In male hypogonadotropic hypogonadism — a condition where the pituitary produces insufficient LH, usually due to a structural, genetic, or acquired defect — HCG provides direct testicular stimulation that the pituitary can't. Rather than trying to repair the pituitary-hypothalamic axis, HCG goes straight to the Leydig cell and tells it to work. Men with hypogonadotropic hypogonadism on HCG therapy can achieve normal serum testosterone, maintained or restored testicular volume, and in many cases functional spermatogenesis — outcomes that testosterone replacement alone cannot produce, because testosterone replacement further suppresses the axis without addressing the downstream goal.

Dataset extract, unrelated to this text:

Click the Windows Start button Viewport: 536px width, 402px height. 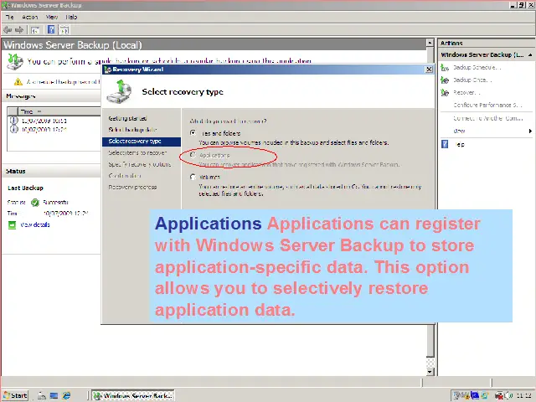(x=15, y=395)
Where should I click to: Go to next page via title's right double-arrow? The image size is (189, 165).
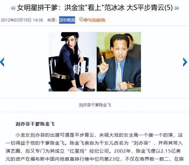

In ovulation induction — one of the foundational tools of assisted reproduction — HCG is used to trigger the final maturation of a dominant follicle and release of the oocyte. Follicles are grown and matured using FSH stimulation over a period of days; then a bolus injection of HCG mimics the LH surge that would naturally trigger ovulation. The follicle responds with resumption of meiosis, the oocyte completes its first meiotic division, and ovulation follows approximately 36 to 40 hours after the injection. The timing precision this enables is what makes egg retrieval for IVF possible — you know when the oocyte will be ready. Without a reliable LH surge equivalent, that window would be unpredictable and collection would fail far more often.

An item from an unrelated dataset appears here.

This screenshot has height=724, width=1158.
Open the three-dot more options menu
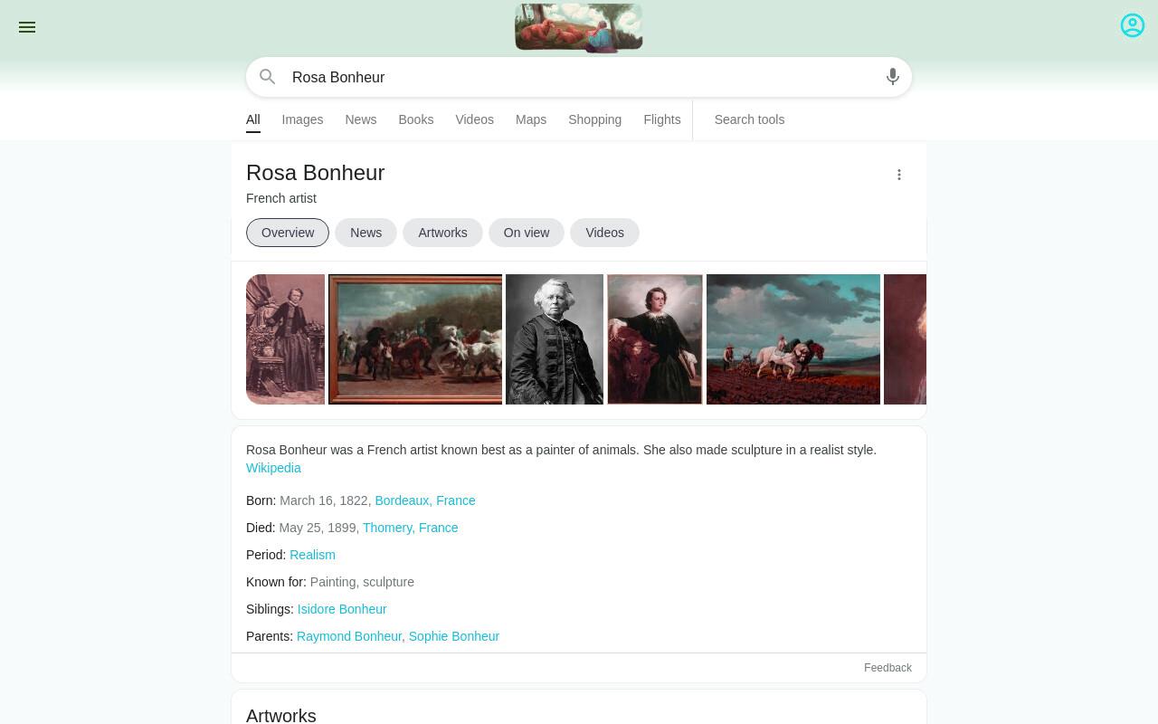tap(899, 175)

In TRT as an adjunct, as covered elsewhere in more detail, HCG performs the job of a stand-in pituitary: delivering the LH signal to the testes while the real pituitary is suppressed by exogenous testosterone's negative feedback on the hypothalamic-pituitary axis. The testes respond as they would to endogenous LH. Intratesticular testosterone is maintained. Spermatogenesis continues. Testicular atrophy is prevented or minimized.

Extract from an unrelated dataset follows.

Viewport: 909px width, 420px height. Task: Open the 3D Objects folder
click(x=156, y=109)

The dose-response relationship is where context becomes everything: the same molecule does very different jobs depending on the dose. A maintenance dose of 250 to 500 IU two to three times weekly is enough to keep Leydig cells active and testicular volume preserved, while the 5,000 to 10,000 IU bolus used to trigger ovulation is a different order of signal entirely — and through all of it, HCG's minimal FSH activity remains the consistent limit on what LH mimicry alone can accomplish. Matching the molecule to a specific goal at a specific dose is therefore the whole game, and it is the kind of decision that belongs with a prescribing provider rather than a generic protocol.